(Work request) An exact transcript is required of the lines below, from the one containing "This screenshot has" through the very last; leave every picture out of it.

(Records provided)

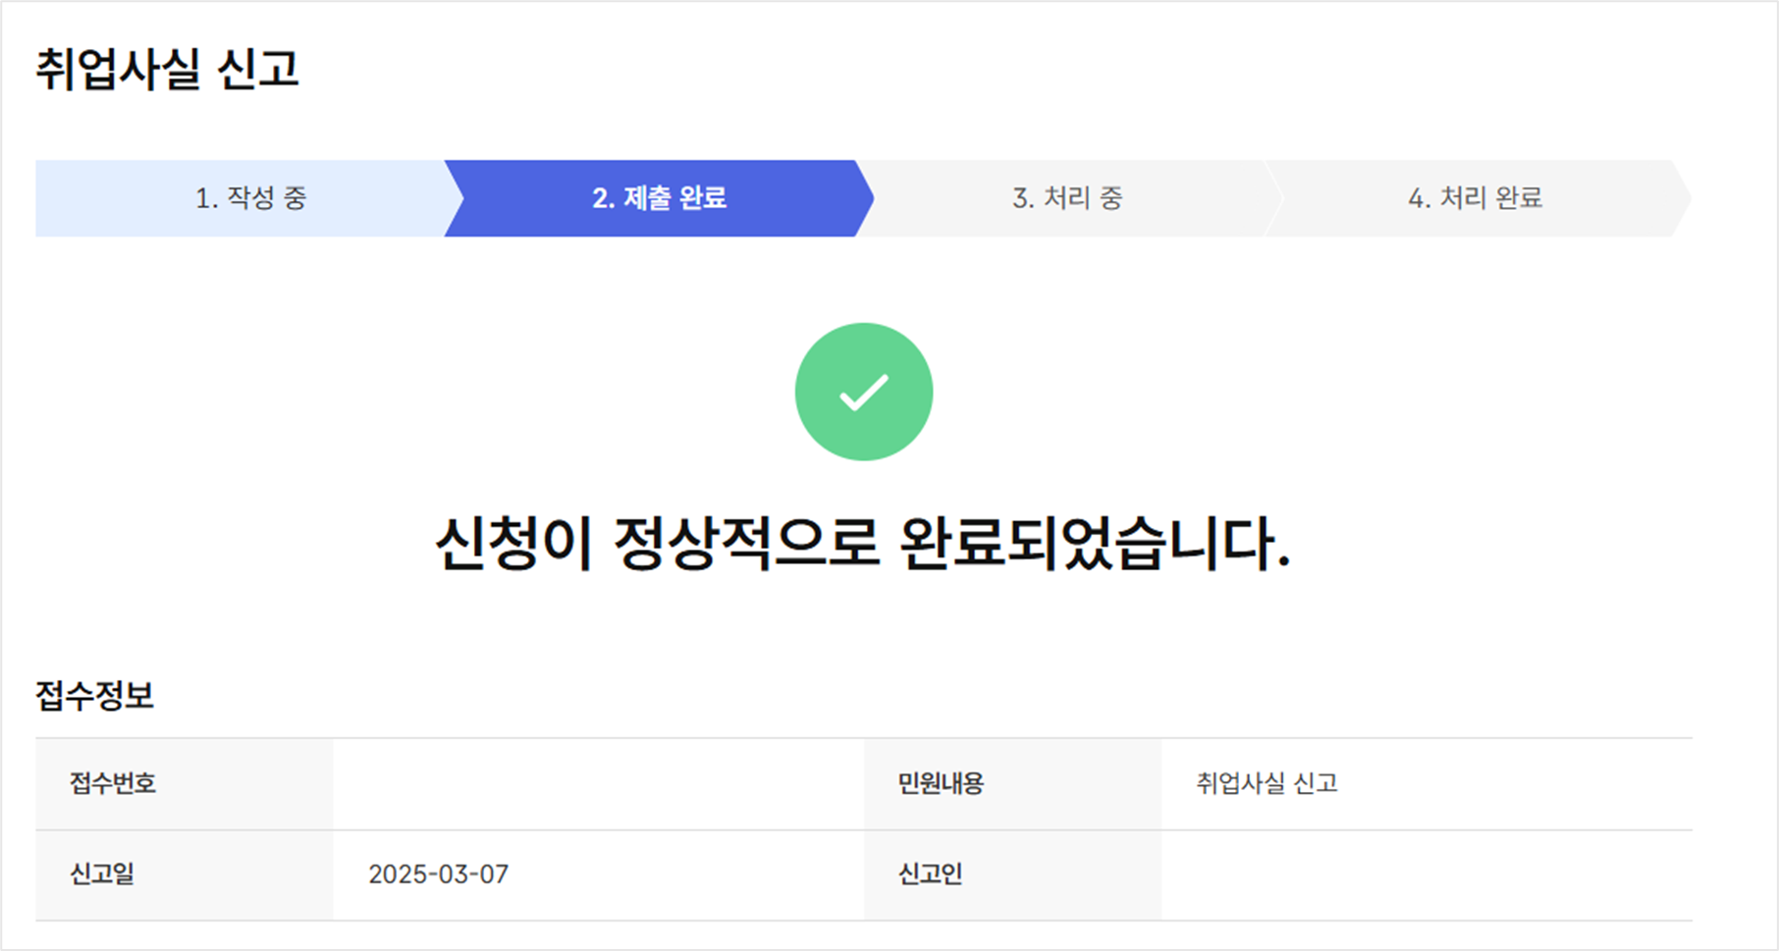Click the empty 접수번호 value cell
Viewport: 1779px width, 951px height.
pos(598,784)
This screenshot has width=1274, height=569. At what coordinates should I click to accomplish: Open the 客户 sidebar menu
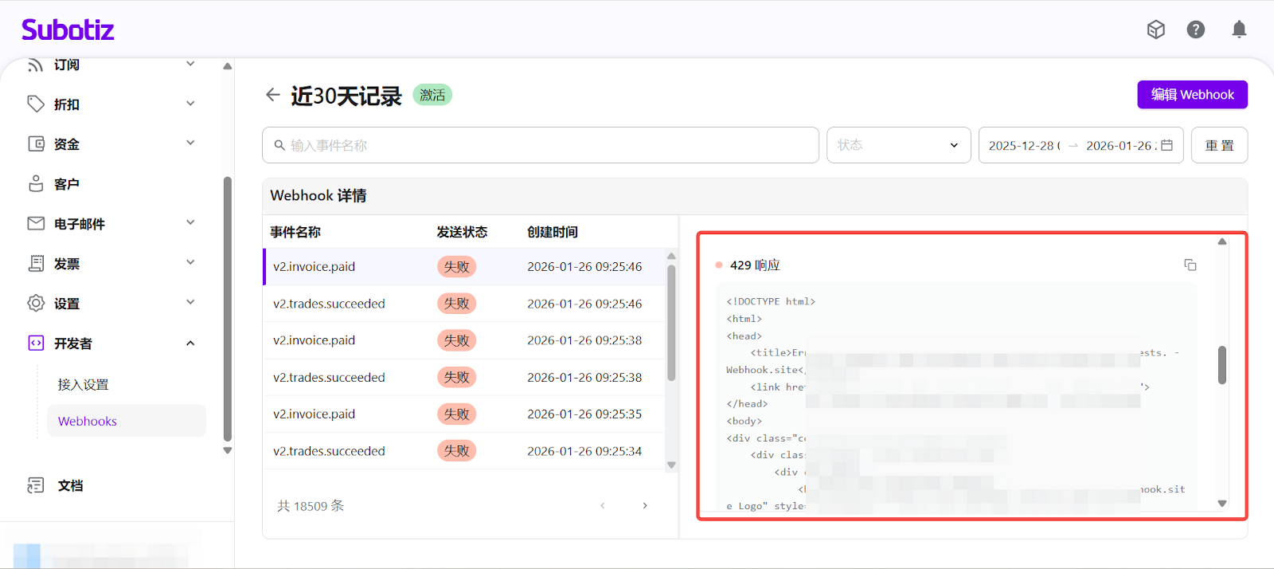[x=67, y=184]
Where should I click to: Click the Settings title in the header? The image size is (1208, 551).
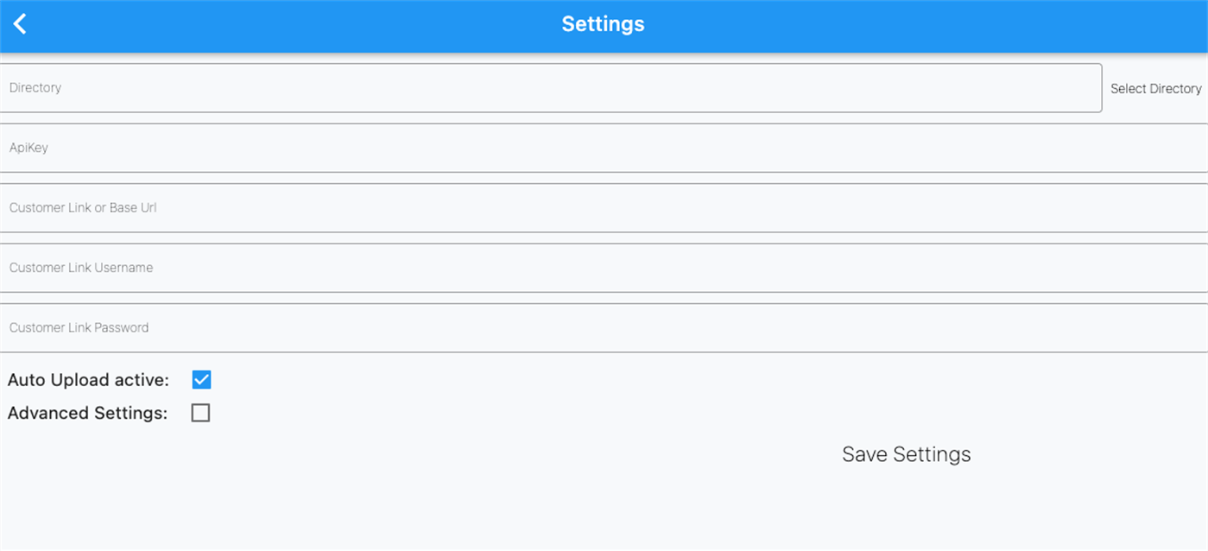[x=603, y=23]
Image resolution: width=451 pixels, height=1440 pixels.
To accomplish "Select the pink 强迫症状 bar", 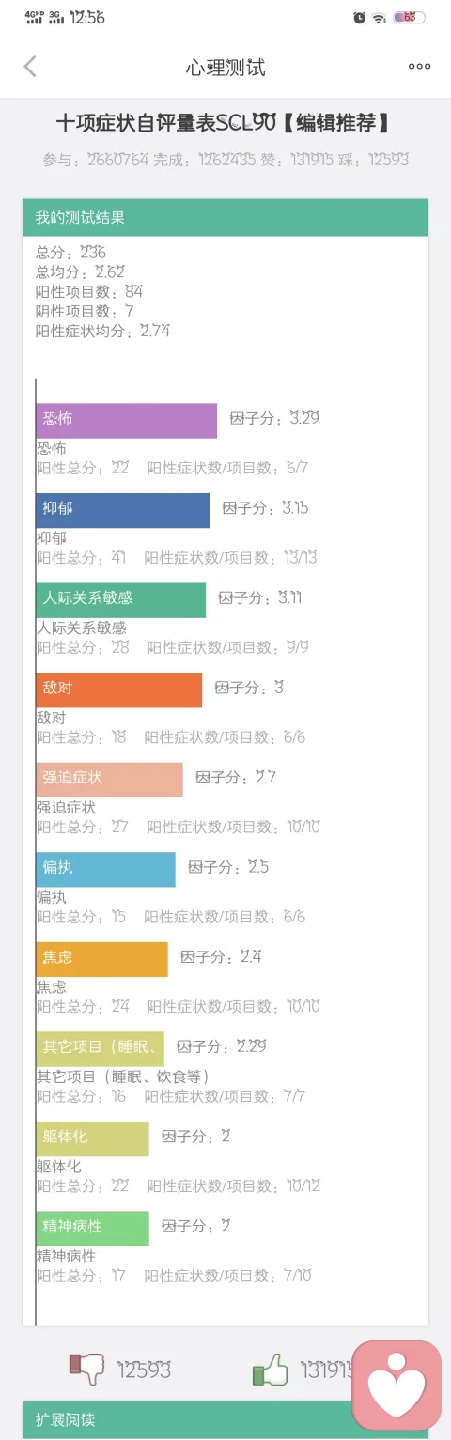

(Solution for this exercise)
This screenshot has width=1274, height=569. At what coordinates should I click to accomplish: Open the 客户 sidebar menu
[x=67, y=184]
Where should I click to: Click the Settings title in the header? The image size is (1208, 551).
[x=603, y=23]
Image resolution: width=451 pixels, height=1440 pixels.
To accomplish "Select the pink 强迫症状 bar", 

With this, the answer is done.